Please look at the following MWE: I declared a union type, and I forgot to add one of the types to the type predicate. This caused the function to return a value that is not a number, and I got no type error during compilation:

type Car = Skoda | GMC;
type Skoda = {tag: "Skoda"}
type GMC = {tag: "GMC"}

const isSkoda = (x: any): x is Skoda => x.tag === "Skoda";
const isGMC = (x: any): x is GMC => x.tag === "GMC"
const isCar = (x: any): x is Car => isSkoda(x) // here I "forgot" to add || isGMC(x)

const carToNum = (c: Car): number => 
    isCar(c) ? 1 :
    c

console.log(carToNum({tag: "GMC"}))

This is what is printed on the console:

{ tag: 'GMC' }

Is that a bug?


Solution

  • It's not a bug. TypeScript is behaving as intended; see microsoft/TypeScript#29980 for an authoritative source. The compiler is not smart enough to check the function body the way you want, which is why the type predicate feature exists to begin with.


    TypeScript automatically treats certain commonly written code as type guards, which narrow the apparent type of a variable or property. For example, if x is of type unknown, you can write if (typeof x === "string") { console.log(x.toUpperCase()); } and the compiler treats the (typeof x === "string") as a typeof type guard that narrows x to string inside the relevant code block.

    Unfortunately TypeScript cannot recognize everything users might do to narrow this way. As a contrived example, if you write if (["string"].includes(typeof x)) { console.log(x.toUpperCase()); } the compiler complains about x.toUpperCase because it simply does not interpret the ["string"].includes(typeof x) construction as a type guard.

    But users still want to write their own type checks. And that's why TypeScript introduced user-defined type guard functions. User-defined type guard functions let users refactor their custom type checking code into a boolean-returning function whose return type is explicitly annotated with a type predicate. So while the compiler will never understand ["string"].includes(typeof x), you can still mark this code as a type guard if you move it to a function:

    function isString(x: unknown): x is string {
      return ["string"].includes(typeof x);
    }
    

    and then call that function like if (isString(x)) { console.log(x.toUpperCase()); } to get the narrowing you wanted.

    By annotating the return type as x is string, you are essentially asserting that the body of the function performs the right narrowing.

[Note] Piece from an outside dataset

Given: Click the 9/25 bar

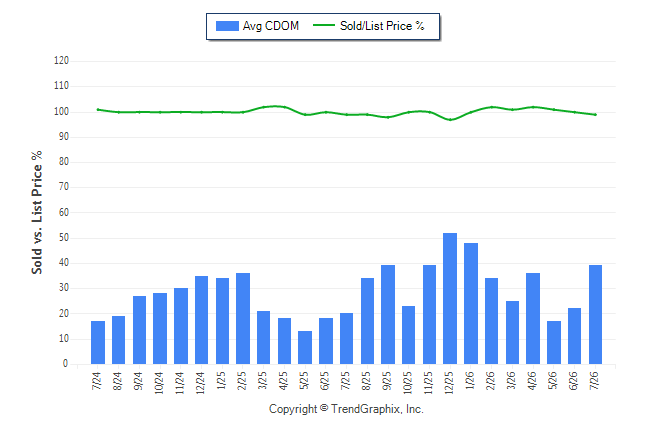Looking at the screenshot, I should [388, 314].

The point of user-defined type guard functions is to tell the compiler something it can't figure out. (That's also why type assertions exist.)


    If the compiler were to complain inside the body of the function, like you want, it would often defeat the purpose of the function's existence in the first place. If the compiler were smart enough to notice that the function didn't do the narrowing properly you wouldn't have needed to write the function... or possibly you'd still want the function but you wouldn't have needed to give it a type predicate return type.

    That's why the feature request at microsoft/TypeScript#29980 to have the compiler check the body of user-defined type functions was declined as being too complex to implement. As mentioned in that issue by the TS dev team lead:

    For the most part we don't expect [user-defined type guard functions] to be checkable at all, because that's why the author is writing them in the first place. Trivial type guards which we would be able to check may as well be inlined anyway, and more error-prone type guards wouldn't be checkable anyway.